* Tareas
1. Según el texto sobre Santo Tomás, ¿a quién se atribuye la fundación de la Escolástica como sistema?
2. Edita el texto sobre Santo Tomás: reproduce todo el tramo que va desde "Sto. Tomás vive" hasta "estados . . .", cambiando "órdenes mendicantes" por "órdenes religiosas".

* Texto proporcionado
◇ ◇ ◇
STO. TOMÁS DE AQUINO (1224/5-1274)

              Sto. Tomás vive en el siglo XIII, siglo que muchos (¿la mayoría?) han denominado como el siglo más revolucionario en la historia de la Iglesia. El siglo de Sto. Tomás testimonió el nacimiento de las órdenes mendicantes (franciscanos y dominicos), el declive del sistema feudal, la emergencia de las universidades, la consolidación de la teología escolástica, que le da sistema a la teología patrística, el redescubrimiento de Aristóteles (384 – 322/1 A.C.), después de siglos de primacía de la insuperablemente genial filosofía de su maestro, Platón (428-348 A.C.), la irrupción de la economía de mercado, los viajes de Marco Polo al Lejano Oriente (1274-1295), que le hacen ver a los europeos que no están solos en el mundo, el florecimiento de las ciudades, que remplazan las villas feudales, la aparición de los estados . . . 

              Pero es también un siglo de crueles guerras y conflictos políticos. Es el siglo donde se libran las cuatro últimas cruzadas, donde Francia e Inglaterra guerrean por la hegemonía europea, donde el pontificado se enfrenta al rey de Francia . . . entre otros ...

MÉTODO TEOLÓGICO DE STO. TOMÁS

NOTA: ST = Summa Theologiae

              Sto. Tomás se sitúa históricamente época de la Alta Escolástica medieval. Escolástica viene del Latín schola, escuela, y designa los intentos de sistematizar, en torno a un determinado lenguaje filosófico e histórico, los datos de la Escritura y la Tradición cristiana. Se le atribuye a San Anselmo de Canterbury (1033-1109) la fundación de la Escolástica como sistema. Anselmo define a la teología como fides quaerens intellectum, la fe buscando su fundamento racional – en dos palabras, el método escolástico, alimentándose de la riqueza de las Escrituras y la teología de los Padres, busca la integración de la fe y la razón (cf. S. Juan Pablo II, Encíclica “Fides et Ratio”, 1998).

              Sto. Tomás es, primariamente, un teólogo, y dentro de esta rúbrica, un teólogo bíblico y patrístico. El frescor de su sistema, abierto al diálogo con los problemas y situaciones de su tiempo – y dando pauta para abordar problemas futuros: así, Francisco de Vitoria (1483-1546), Karl Rahner (1904-1984) – toma como lenguaje filosófico principal al recién - descubierto Aristóteles, en las traducciones del dominico griego Guillermo de Moerbecke y los traductores árabes.

STO. TOMÁS DE AQUINO Y LA CUESTIÓN DE LA “GUERRA JUSTA”

              A la luz de lo anterior, no sorprende que Tomás, bebiendo de la riqueza de los Padres, y, en particular, de San Agustín (su fuente más citada después de las Escrituras y de Aristóteles), sintetiza y sistematiza el tema de la guerra justa en su Summa Theologiae, II-II q. 40 aa. 1-4 (Secunda Secundae = Segunda Sección de la Segunda Parte), pregunta 40, artículos 1 - 4), donde aborda cuestiones de teología moral.
◇ ◇ ◇
* Datos proporcionados

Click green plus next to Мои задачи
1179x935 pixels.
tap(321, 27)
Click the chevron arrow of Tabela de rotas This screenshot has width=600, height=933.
◇ ◇ ◇
* Soluciones
1. A San Anselmo de Canterbury (1033-1109).

2.
Sto. Tomás vive en el siglo XIII, siglo que muchos (¿la mayoría?) han denominado como el siglo más revolucionario en la historia de la Iglesia. El siglo de Sto. Tomás testimonió el nacimiento de las órdenes religiosas (franciscanos y dominicos), el declive del sistema feudal, la emergencia de las universidades, la consolidación de la teología escolástica, que le da sistema a la teología patrística, el redescubrimiento de Aristóteles (384 – 322/1 A.C.), después de siglos de primacía de la insuperablemente genial filosofía de su maestro, Platón (428-348 A.C.), la irrupción de la economía de mercado, los viajes de Marco Polo al Lejano Oriente (1274-1295), que le hacen ver a los europeos que no están solos en el mundo, el florecimiento de las ciudades, que remplazan las villas feudales, la aparición de los estados . . .